Task statement — Could you copy each line of the listing below that has the word "Konseling"?

Data records —
----------

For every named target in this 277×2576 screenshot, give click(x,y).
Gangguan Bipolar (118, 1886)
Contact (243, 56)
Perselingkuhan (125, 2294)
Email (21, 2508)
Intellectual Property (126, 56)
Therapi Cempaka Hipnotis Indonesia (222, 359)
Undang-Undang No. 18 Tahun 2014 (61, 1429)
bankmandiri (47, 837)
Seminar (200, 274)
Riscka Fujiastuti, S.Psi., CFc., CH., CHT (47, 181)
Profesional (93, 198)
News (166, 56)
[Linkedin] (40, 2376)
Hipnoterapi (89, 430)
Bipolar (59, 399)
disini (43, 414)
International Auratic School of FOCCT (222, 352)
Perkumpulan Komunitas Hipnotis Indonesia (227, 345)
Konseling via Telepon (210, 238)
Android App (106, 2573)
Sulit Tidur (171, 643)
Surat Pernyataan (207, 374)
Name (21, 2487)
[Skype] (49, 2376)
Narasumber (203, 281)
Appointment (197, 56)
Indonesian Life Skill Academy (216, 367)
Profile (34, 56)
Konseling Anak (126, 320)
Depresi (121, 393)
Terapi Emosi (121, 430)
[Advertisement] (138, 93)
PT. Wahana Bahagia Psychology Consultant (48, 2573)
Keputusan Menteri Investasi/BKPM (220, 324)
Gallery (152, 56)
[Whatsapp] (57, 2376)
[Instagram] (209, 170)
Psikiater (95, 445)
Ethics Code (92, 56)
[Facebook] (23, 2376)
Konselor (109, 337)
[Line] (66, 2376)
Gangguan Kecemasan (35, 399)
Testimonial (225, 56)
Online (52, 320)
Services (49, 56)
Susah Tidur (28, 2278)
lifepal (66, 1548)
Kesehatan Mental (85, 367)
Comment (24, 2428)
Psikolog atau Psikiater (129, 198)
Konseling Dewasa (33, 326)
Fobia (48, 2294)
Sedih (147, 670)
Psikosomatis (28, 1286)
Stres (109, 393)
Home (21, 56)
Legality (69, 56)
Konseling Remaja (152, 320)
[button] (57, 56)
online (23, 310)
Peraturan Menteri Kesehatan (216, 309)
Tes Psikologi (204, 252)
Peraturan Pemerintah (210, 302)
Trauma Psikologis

----------

Completed exercise —
Konseling via Telepon (210, 238)
Konseling Anak (126, 320)
Konseling Dewasa (33, 326)
Konseling Remaja (152, 320)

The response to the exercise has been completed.